Tracee E. Davis of New York City (Zeichner, Ellman & Krause), a past section chair, presented the award to James during the section’s Spring meeting in Saratoga Springs May 20.
NYS BAR'S COMMERCIAL AND FEDERAL LITIGATION SECTION RELEASES UPDATED SOCIAL MEDIA GUIDELINES FOR ATTORNEYS
As the use of social media by attorneys and clients continues to grow, so do the ethics issues facing lawyers. In response, the Commercial and Federal Litigation Section of the New York State Bar Association has updated its Social Media Ethics Guidelines to assist lawyers in understanding these social media challenges.
“Whether you are a litigator, transactional attorney, in-house counsel or attorney who uses social media to communicate, blog, or solicit business, you should know the risks and benefits of social media use,” said Mark Berman (Ganfer & Shore), chair of the Commercial and Federal Litigation Section. “The latest edition of the Guidelines continues to lead the New York State Bar Association efforts in this regard.”
First issued in 2014, the third edition of the Guidelines follows the structure of its predecessors, and contains new guidance on attorney advertising, responding to online reviews, and potential conflicts regarding an attorney’s social media posts.
The new edition reflects and references, both in revised text and footnotes, developments in case law and ethics opinions from around the country. The latest version also aims to help lawyers by providing a new appendix of key social media terms and descriptions of popular social media platforms.
This updated version of the Guidelines is the first since 2015. The section’s original 2014 version received national recognition and has been cited in ethics opinions of other bar associations. The section’s Social Media Committee is co-chaired by Ronald J. Hedges (Dentons) and Ignatius Grande (Hughes Hubbard & Reed).

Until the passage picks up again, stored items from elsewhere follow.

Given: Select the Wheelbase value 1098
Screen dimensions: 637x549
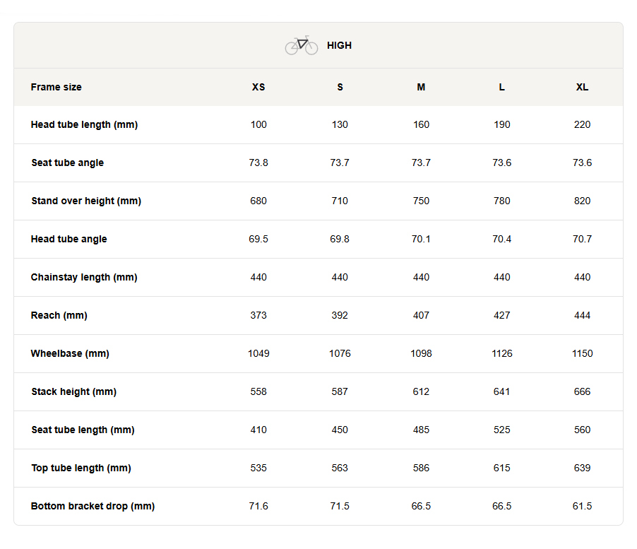Looking at the screenshot, I should (421, 353).
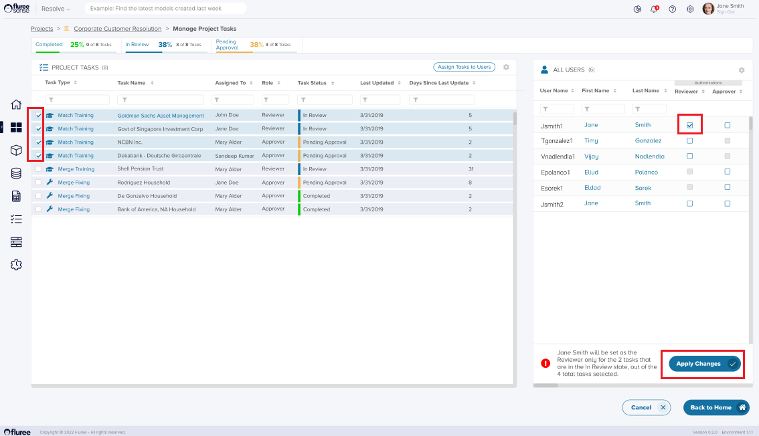
Task: Click the Task Name filter field
Action: (x=161, y=100)
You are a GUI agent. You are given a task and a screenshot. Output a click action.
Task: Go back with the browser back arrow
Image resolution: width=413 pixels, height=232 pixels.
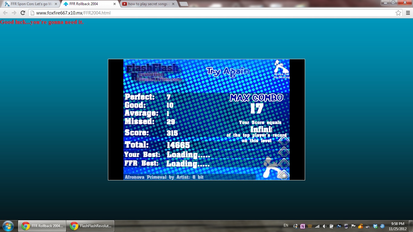click(5, 13)
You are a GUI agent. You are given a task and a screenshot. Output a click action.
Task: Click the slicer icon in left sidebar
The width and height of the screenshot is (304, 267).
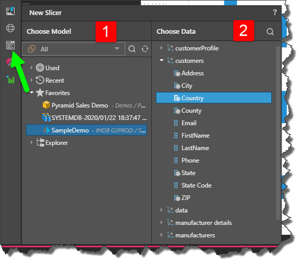(10, 45)
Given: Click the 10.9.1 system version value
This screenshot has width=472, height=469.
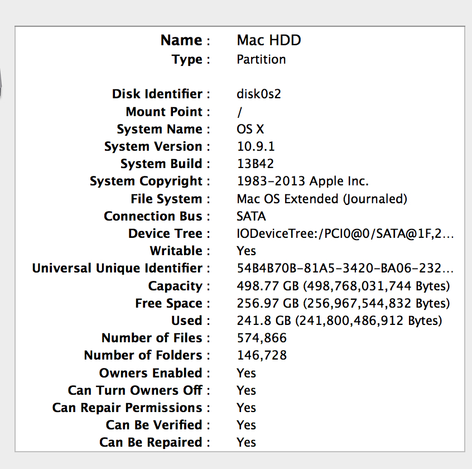Looking at the screenshot, I should 256,146.

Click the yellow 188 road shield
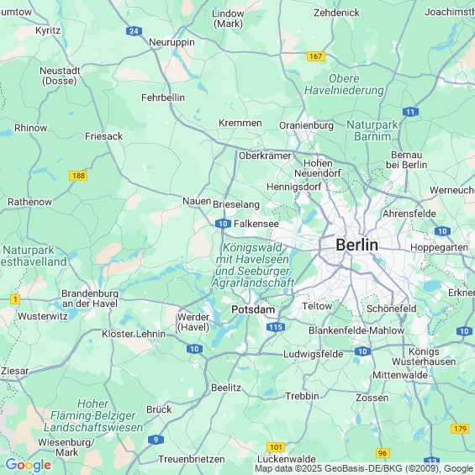(x=78, y=176)
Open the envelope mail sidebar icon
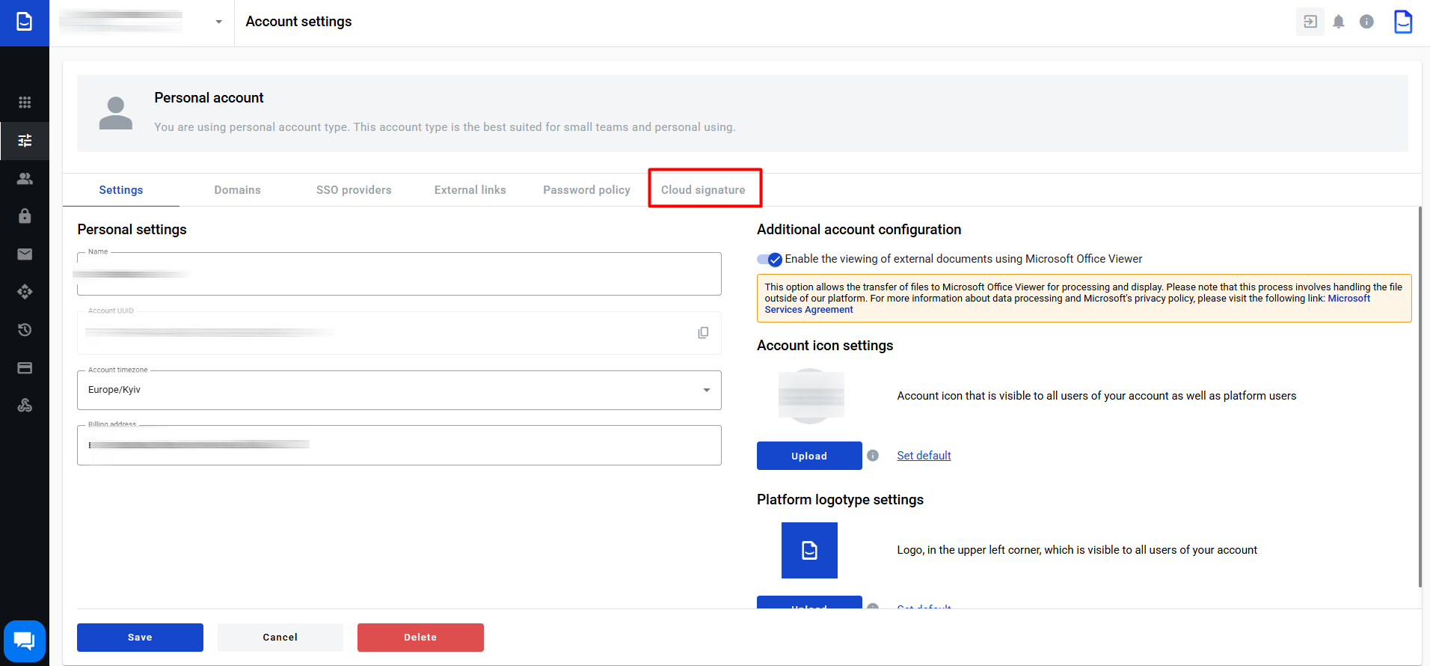 (x=25, y=254)
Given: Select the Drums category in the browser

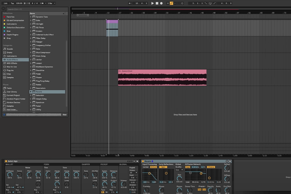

“The original intent of our committee in issuing these Guidelines was to make it easier for attorneys to comply with the various ethics opinions, which have been issued over the past 10
years addressing social media,” said Grande. “We are proud of the impact that the Guidelines have had not just in New York, but throughout the country.”
The Guidelines, which are advisory, are available at www.nysba.org/SocialMediaGuidelines17.